Рэндом… Скользкий тип, и братцы не лучше.
Боги держат на плечах мироздание, каждый – своё, особое. Стоит им вздохнуть свободней, прервать вечный бег по кругу – и их универсум придет к изначальному варианту. В состояние, которое бога совсем не устраивает.
– А в моей Вселенной? – настаивала Грейн. – Есть что-то похожее?
Пыльца собралась в кокон, закружилась, уплотняясь. В сердцевине её заблистали вспышки, разряды молний.
– Ну?!
Кокон изогнулся, изобразил знак вопроса.
– Не знаешь, – протянула Грейн, усмехнулась едко: – Ты – не знаешь!
Она помолчала. Потом рубанула ладонью:
– И не надо! Все это – лишь поганые божки. Смертные, которые лепят себе троны на костях.
Пыльца осыпалась, легла жемчужным ковром.
В инструкции сказано – этого не делать. Ни в коем случае не сливаться со всеми реинкарнациями сразу, ведь человеческий мозг лопнет, растворится среди миров и эпох, и тут же начнётся следующее воплощение.
Но Грейн уже не боялась смерти. Не боялась сойти с ума. Она крикнула:
– Эй, миллионы жизней, прожитые зря, растраченные на пустяки, явите мне Его, давайте! Если ни одна из вас не видела Бога – чего вы стоите?!
Грейн подняла руки вверх. Зелёное пламя из её глаз ударило в один светильник, в другой, в третий. Она открывала их все, все эти пронумерованные могилы её самой. Мощные потоки мятного света искрились в ладонях, она пыталась объять то, до чего только можно и нельзя дотягиваться.
Она искала. Верования, легенды, колдовские обряды, культы. Чудеса, явления святости, встречи со сверхъестественным. На поверку ничего за рамки рационального не выходило: либо инопланетяне, либо электричество.
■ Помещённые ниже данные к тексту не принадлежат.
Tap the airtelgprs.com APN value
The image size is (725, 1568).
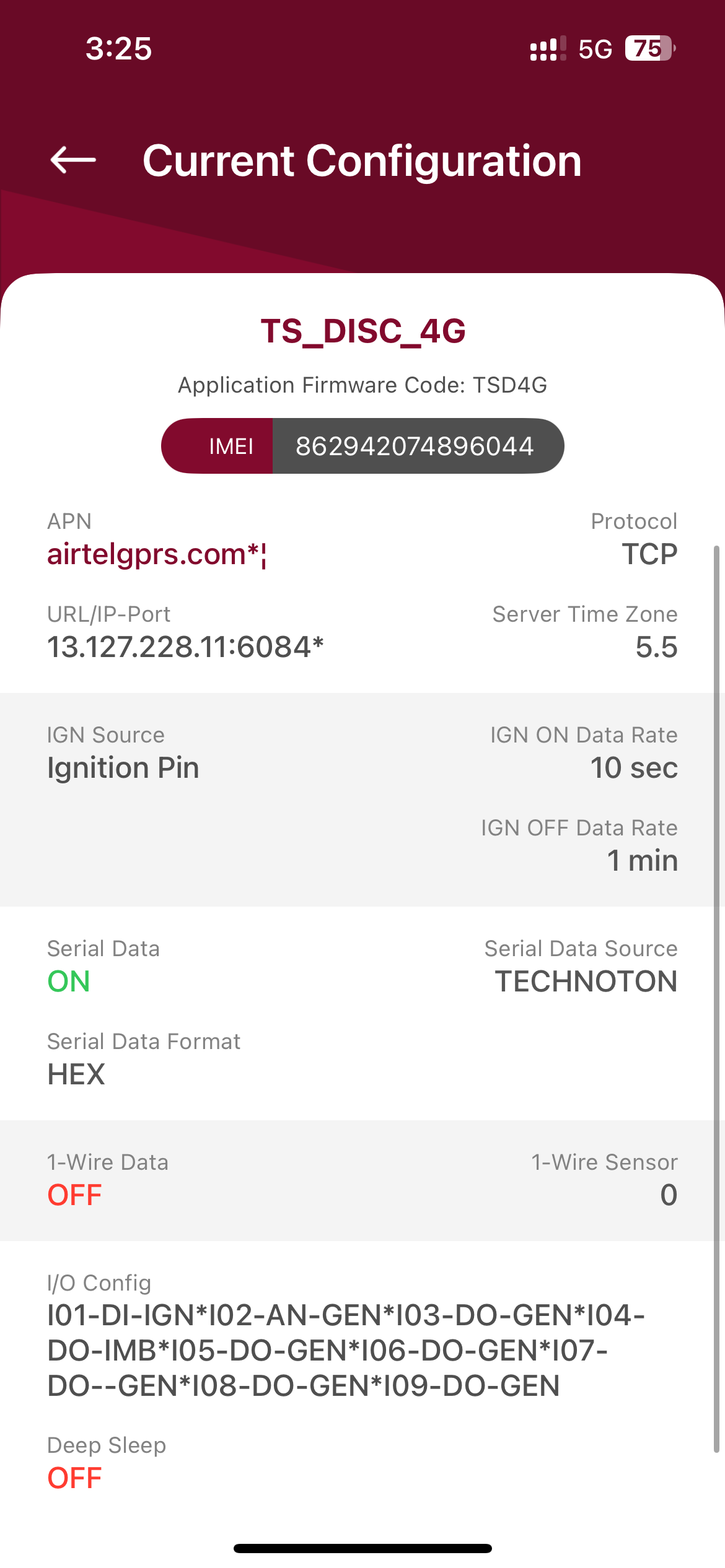[156, 554]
Рай и ад? Места отличные, места ужасные, места просто потрясающие и почти нереальные – но всё по эту сторону бытия, на планетах и звёздах.
Изо всех сил Грейн тосковала и билась. Хотела верить – и видела, что это лишь очарование, что священные тексты врут.
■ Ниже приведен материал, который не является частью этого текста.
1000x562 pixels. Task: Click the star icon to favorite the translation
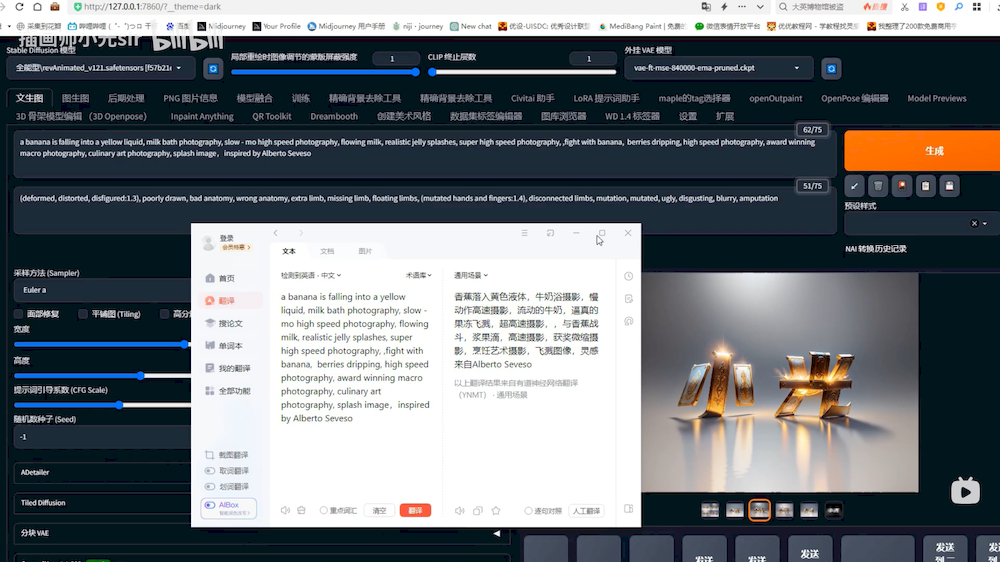point(496,510)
Однако за многими легендами стояло нечто общее, вилась синяя нить. Появляется, помогает, исчезает. Волшебник, демон, воображаемый друг. Один или с друзьями.
Кто он?
Имени не было.Он не хочет, чтобы о нём знали, заметает следы. На его фигуре невозможно остановить взгляд.
Погодите-ка! Темнокожая врач рядом с потрепанной полицейской будкой. Большеротая блондинка в клешеных джинсах. Пожилая дама выгуливает металлического пса. Рыженькая, её муж, миниатюрная учительница. Они в чём-то участвовали, стояли рядом, пространство-время вокруг них расходится рябью. Девочка-Которая-Учится видит подобные вещи, даже если не отдаёт себе отчета в том, что именно видит.
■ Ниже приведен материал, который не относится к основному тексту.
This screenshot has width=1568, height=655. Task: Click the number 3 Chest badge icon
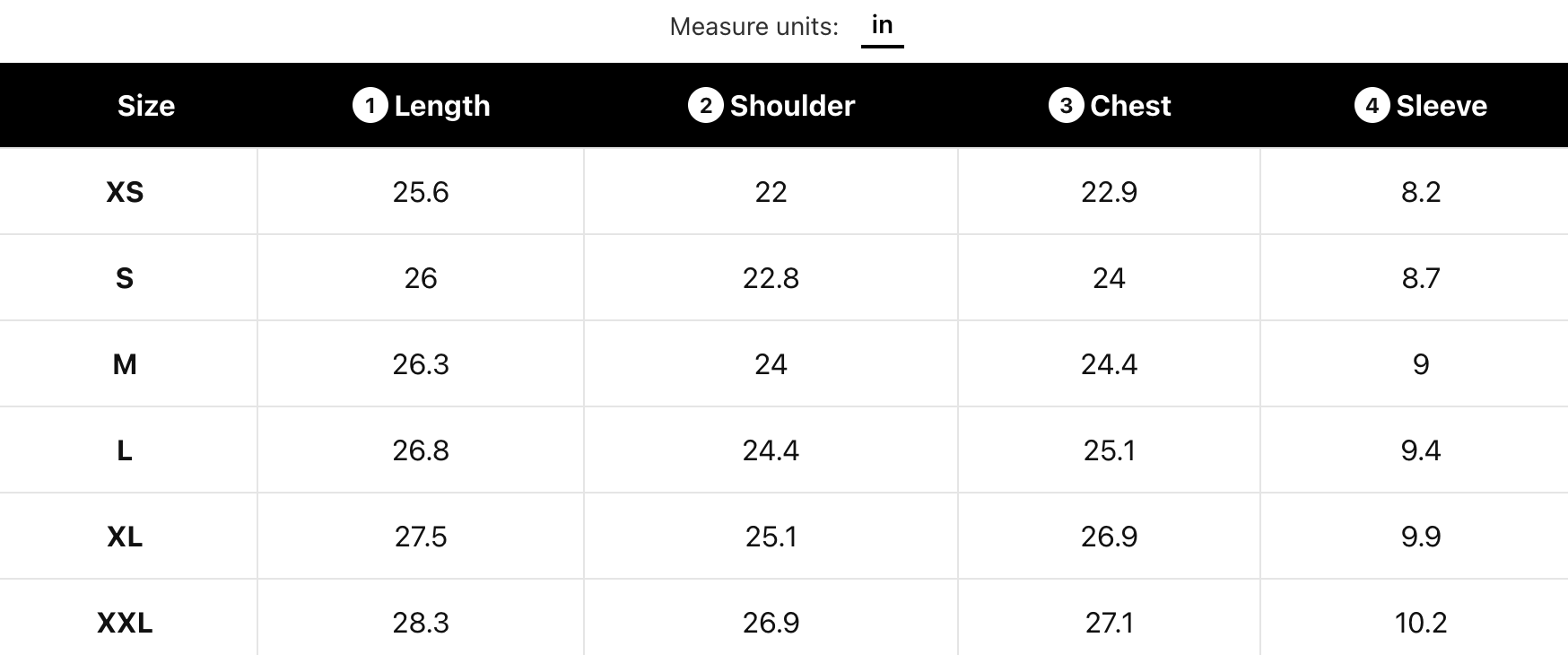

Грейн лежала под яблонями, на шлем нападало уже прилично красных листьев. Встала, разметав их, и пробормотала:
– Очередной поганый божок. Найду его и потыкаю мечом.
А вдруг он знает ОТВЕТ?
– Где же мне разыскать этих странных людей? – задумалась она… И расхохоталась:
– О, ясно – где! Ну, стеклянные тётки, соскучились? Я иду к вам!
Да, конечно же. Свидетельство. Вот куда надо снова попасть.
Поднявшись, Грейн взмахом открыла люк между стволов. В проёме виднелся компактный корабль НАВИ, который как раз успел зарядиться для следующего перелёта.
Когда окно закрылось за сумасшедшей, из стены вышел друид в зелёном плаще. Голова под капюшоном была лосиная, но без рогов. Он проскрипел:
– Гх-м. Надеюсь, не вернё-ётся. Если, конечно, найдёт его. И почему подобное происхо-одит именно в мою смену?
Задумчиво почесав между ушей, друид выломал лиану, стукнул о яблоню – получилась метла. И принялся подметать осевшую пыльцу, то и дело прерываясь, чтобы развести мохнатыми руками. Длинная верхняя губа обиженно шевелилась.